» SUPPLIED ENTRIES
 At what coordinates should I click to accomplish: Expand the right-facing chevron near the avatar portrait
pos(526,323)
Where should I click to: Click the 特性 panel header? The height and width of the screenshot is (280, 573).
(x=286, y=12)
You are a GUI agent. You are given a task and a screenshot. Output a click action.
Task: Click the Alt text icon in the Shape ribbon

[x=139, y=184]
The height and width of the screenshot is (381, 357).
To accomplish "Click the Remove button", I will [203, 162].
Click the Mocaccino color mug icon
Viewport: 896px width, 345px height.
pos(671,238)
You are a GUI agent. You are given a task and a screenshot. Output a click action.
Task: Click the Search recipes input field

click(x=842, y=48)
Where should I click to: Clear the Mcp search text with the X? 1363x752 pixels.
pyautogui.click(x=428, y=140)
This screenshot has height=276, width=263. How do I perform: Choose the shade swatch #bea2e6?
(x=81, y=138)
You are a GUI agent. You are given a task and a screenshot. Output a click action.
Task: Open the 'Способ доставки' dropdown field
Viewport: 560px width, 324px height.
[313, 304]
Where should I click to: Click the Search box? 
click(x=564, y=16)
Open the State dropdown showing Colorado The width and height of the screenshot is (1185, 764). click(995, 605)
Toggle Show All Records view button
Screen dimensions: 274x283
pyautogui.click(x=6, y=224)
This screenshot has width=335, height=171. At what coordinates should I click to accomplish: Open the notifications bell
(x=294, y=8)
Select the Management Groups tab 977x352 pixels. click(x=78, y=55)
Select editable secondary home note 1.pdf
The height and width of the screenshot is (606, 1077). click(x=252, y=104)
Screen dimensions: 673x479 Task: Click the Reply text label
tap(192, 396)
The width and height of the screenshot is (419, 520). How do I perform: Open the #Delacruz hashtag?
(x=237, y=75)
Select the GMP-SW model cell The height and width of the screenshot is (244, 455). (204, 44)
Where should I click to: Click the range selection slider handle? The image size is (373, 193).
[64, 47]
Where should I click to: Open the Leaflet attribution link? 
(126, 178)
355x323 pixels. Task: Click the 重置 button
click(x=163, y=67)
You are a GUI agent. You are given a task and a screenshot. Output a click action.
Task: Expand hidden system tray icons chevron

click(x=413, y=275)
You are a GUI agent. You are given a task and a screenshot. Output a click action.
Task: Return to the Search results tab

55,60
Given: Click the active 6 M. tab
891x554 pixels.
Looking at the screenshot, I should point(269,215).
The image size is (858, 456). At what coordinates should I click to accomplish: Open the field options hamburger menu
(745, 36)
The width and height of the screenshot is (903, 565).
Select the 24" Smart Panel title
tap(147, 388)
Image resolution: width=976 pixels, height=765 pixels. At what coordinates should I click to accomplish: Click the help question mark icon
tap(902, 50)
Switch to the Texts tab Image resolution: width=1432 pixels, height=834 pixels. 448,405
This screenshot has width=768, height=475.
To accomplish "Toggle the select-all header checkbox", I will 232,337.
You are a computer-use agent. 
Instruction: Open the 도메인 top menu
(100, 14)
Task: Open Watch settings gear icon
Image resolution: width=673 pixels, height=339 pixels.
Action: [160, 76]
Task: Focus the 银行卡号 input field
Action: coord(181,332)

» WHAT YOU ARE ASKED TO DO
Output the rows verbatim, from the first line of the rows up to and including the line containing "click(x=163, y=67)".

» WORKED SOLUTION
 At what coordinates should I click to accomplish: Expand the right-facing chevron near the avatar portrait
pos(526,323)
Where should I click to: Click the 特性 panel header? The height and width of the screenshot is (280, 573).
(x=286, y=12)
You are a GUI agent. You are given a task and a screenshot. Output a click action.
Task: Click the Alt text icon in the Shape ribbon

[x=139, y=184]
The height and width of the screenshot is (381, 357).
To accomplish "Click the Remove button", I will [203, 162].
Click the Mocaccino color mug icon
Viewport: 896px width, 345px height.
pos(671,238)
You are a GUI agent. You are given a task and a screenshot. Output a click action.
Task: Click the Search recipes input field

click(x=842, y=48)
Where should I click to: Clear the Mcp search text with the X? 1363x752 pixels.
pyautogui.click(x=428, y=140)
This screenshot has height=276, width=263. How do I perform: Choose the shade swatch #bea2e6?
(x=81, y=138)
You are a GUI agent. You are given a task and a screenshot. Output a click action.
Task: Open the 'Способ доставки' dropdown field
Viewport: 560px width, 324px height.
[313, 304]
Where should I click to: Click the Search box? 
click(x=564, y=16)
Open the State dropdown showing Colorado The width and height of the screenshot is (1185, 764). click(995, 605)
Toggle Show All Records view button
Screen dimensions: 274x283
pyautogui.click(x=6, y=224)
This screenshot has width=335, height=171. At what coordinates should I click to accomplish: Open the notifications bell
(x=294, y=8)
Select the Management Groups tab 977x352 pixels. click(x=78, y=55)
Select editable secondary home note 1.pdf
The height and width of the screenshot is (606, 1077). click(x=252, y=104)
Screen dimensions: 673x479 Task: Click the Reply text label
tap(192, 396)
The width and height of the screenshot is (419, 520). How do I perform: Open the #Delacruz hashtag?
(x=237, y=75)
Select the GMP-SW model cell The height and width of the screenshot is (244, 455). (204, 44)
Where should I click to: Click the range selection slider handle? The image size is (373, 193).
[64, 47]
Where should I click to: Open the Leaflet attribution link? 
(126, 178)
355x323 pixels. Task: Click the 重置 button
click(x=163, y=67)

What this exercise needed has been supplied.